WHAT THIS TASK INVOLVES —
Print the data below again in full, exactly as it stands, with no images.

+++ DATA RECORDS +++

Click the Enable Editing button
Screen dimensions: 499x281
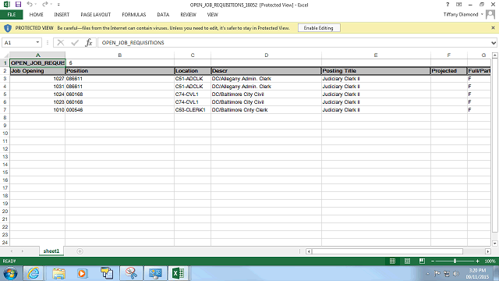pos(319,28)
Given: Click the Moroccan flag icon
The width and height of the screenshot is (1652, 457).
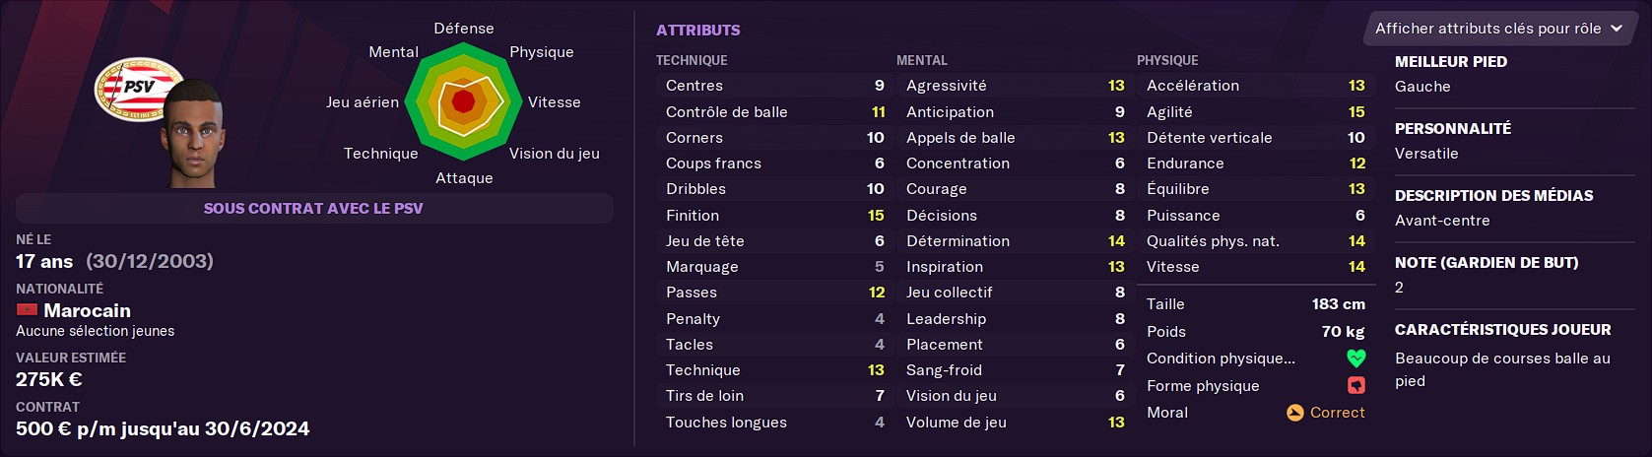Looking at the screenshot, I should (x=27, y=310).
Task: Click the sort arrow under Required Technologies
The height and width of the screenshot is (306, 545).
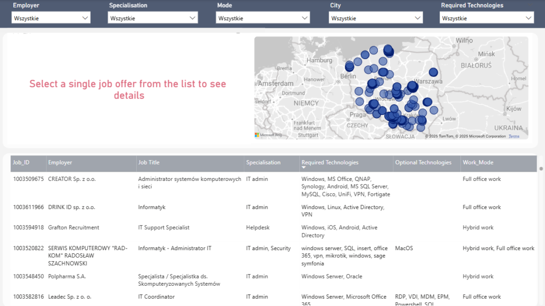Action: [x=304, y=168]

+++

EXERCISE ANSWER —
Click the Enable Editing button
Screen dimensions: 499x281
pos(319,28)
Given: Click the Moroccan flag icon
The width and height of the screenshot is (1652, 457).
Looking at the screenshot, I should (x=27, y=310).
Task: Click the sort arrow under Required Technologies
The height and width of the screenshot is (306, 545).
Action: [x=304, y=168]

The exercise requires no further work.